Dealing With Change
- Jennifer Baxt, LMFT, LMHC
Change can be a wonderful experience for many people. It can be exciting and something that can break up the boring monotonous routine that can get on just about anyones nerves over time. There are, however, times when a particular change is not welcome and actually causes some stress on the person who is affected by the stress. This kind of change can be just about anything, from an unexpected and unwanted move from a place the person is renting, of which the owner of the home has decided to sell to someone else who does not want tenants, to facing a transfer where the worker will have to take it or to start looking for another job. While change can be a wonderful thing when it means a promotion or finally moving into that house the person has always wanted, change can be frightening to the point of driving the individual into anxiety or worry about what will become of them in the future with this change.

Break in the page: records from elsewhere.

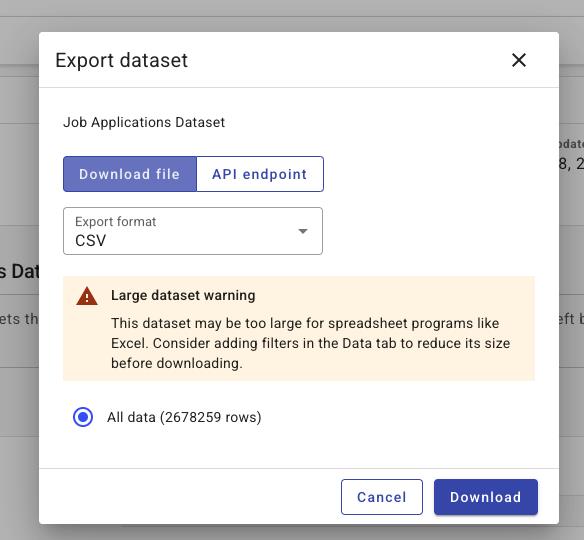Click the red warning triangle icon
Image resolution: width=584 pixels, height=540 pixels.
point(87,296)
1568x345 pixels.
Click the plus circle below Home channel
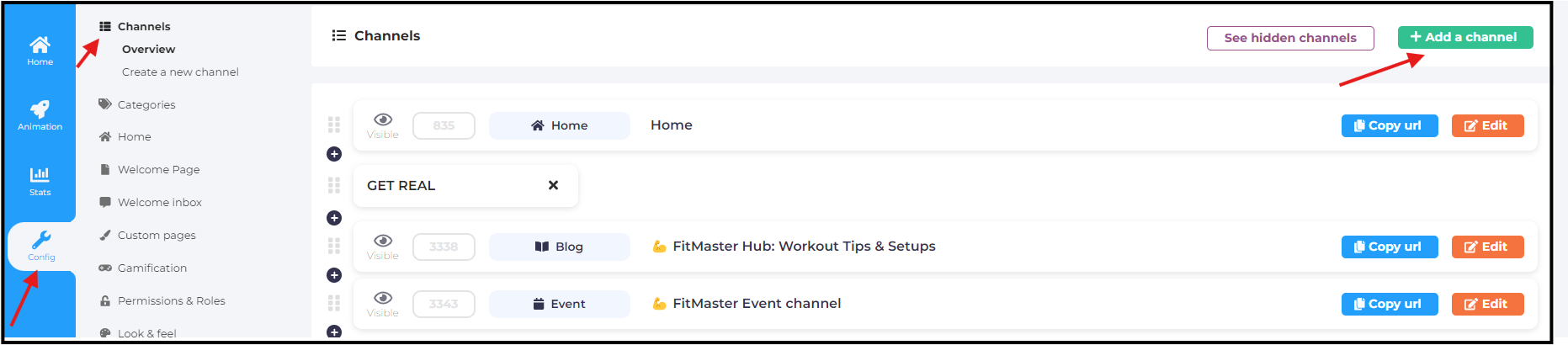(334, 154)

When feeling stressed, it helps if the person takes a minute to sit down and think about what it is that might be causing them the stress. They start going through everything that might cause them some excessive worry, but it all finally centers on one thing; change. This person realizes that this new job, or them finally moving out on their own and are now in charge of their own life, or they have moved to a new city where they wanted to start over but still need to find a job or anything else that could be classified as a big change in their lives, is what is probably causing them more stress. The worries start to set in with how am I going to be able to afford this new rent, am I really capable of this job with all its responsibilities, or any other questions or worries that can come to mind that would make one tense up and sweat over. Soon the mind starts to become overflowed with a million things that could go wrong as a result of this change and before the person knows it their vivid imagination has run off with them. This can leave a person more pessimistic about their future and they feel that this change can only bring bad luck on them.

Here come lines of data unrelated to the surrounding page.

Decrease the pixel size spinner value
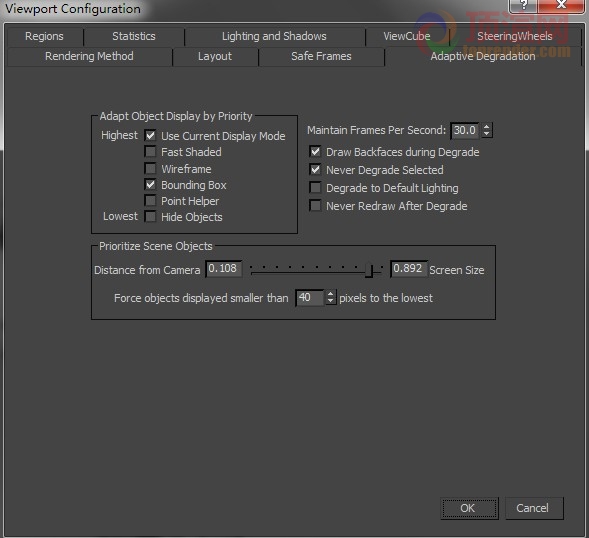This screenshot has height=538, width=589. pyautogui.click(x=330, y=301)
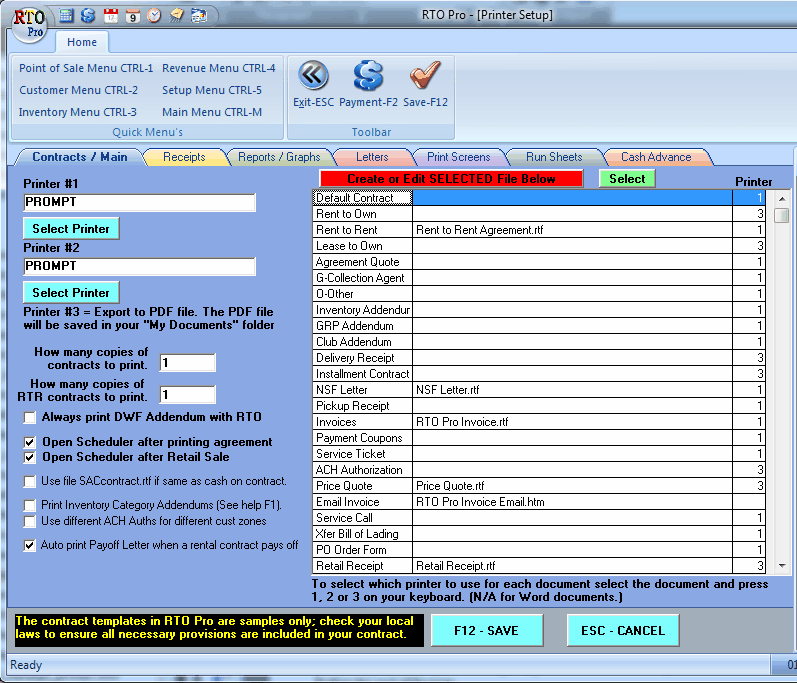The image size is (797, 683).
Task: Check Use different ACH Auths option
Action: click(x=30, y=521)
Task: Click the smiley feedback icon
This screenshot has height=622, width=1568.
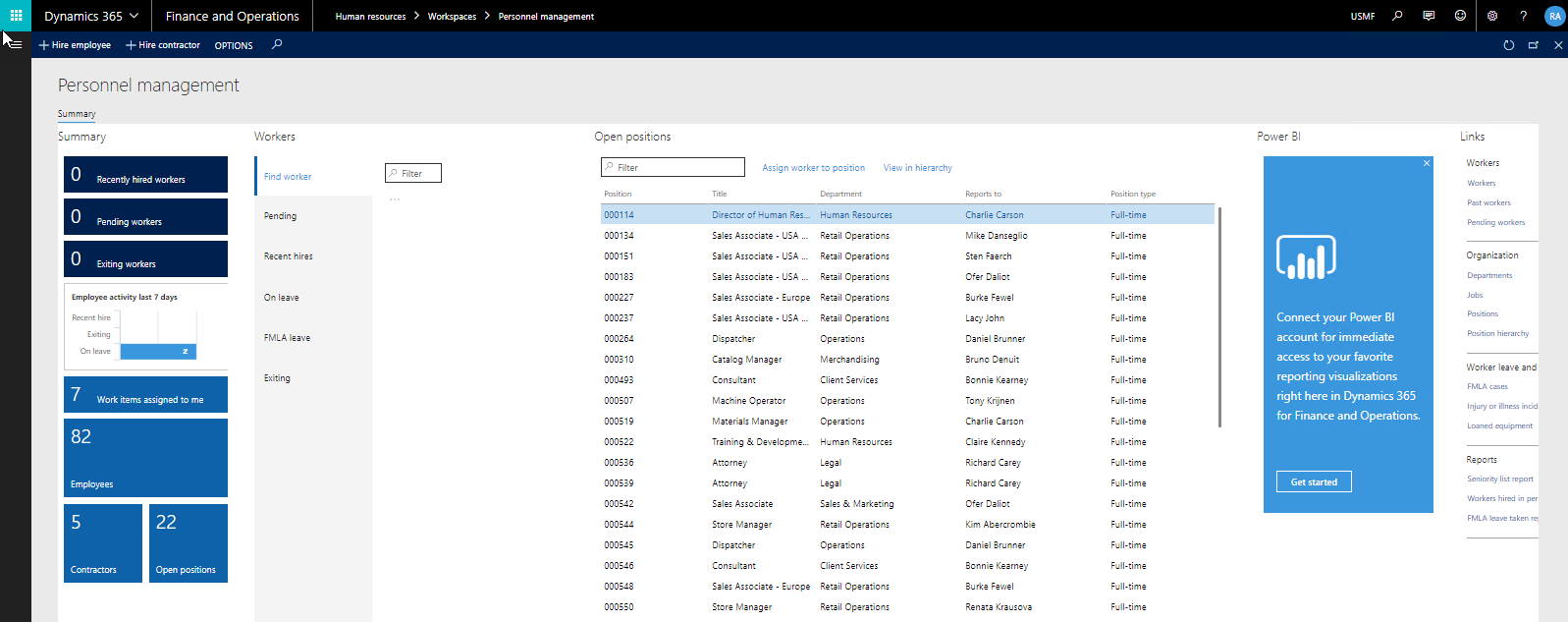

It is important that a person gets control of themselves and starts to rationalize that change can actually be for the better. It can often help to consult a therapist or a counselor about all their worries and possible future troubles that they fear. The therapist or counselor can act as a sounding board for the patient to let out everything that concerns them to the point of anxiety. The therapist can then help the patient to organize these thoughts and talk about how many of these worries are unwarranted. Further therapy can help the patient accept that while any change can come with some risk; a big change in a persons life can actually spark wonderful results and opportunities that can benefit the person in the end. The therapist can then help the patient calm down and feel more confident about the change in their life.
As with anything, change can be a good or a bad thing. Much of it depends on whether they take it in a positive or negative way. For the more pessimistic or less confident individuals, therapy can be a safe way to help deal with the change in their life in a more positive way.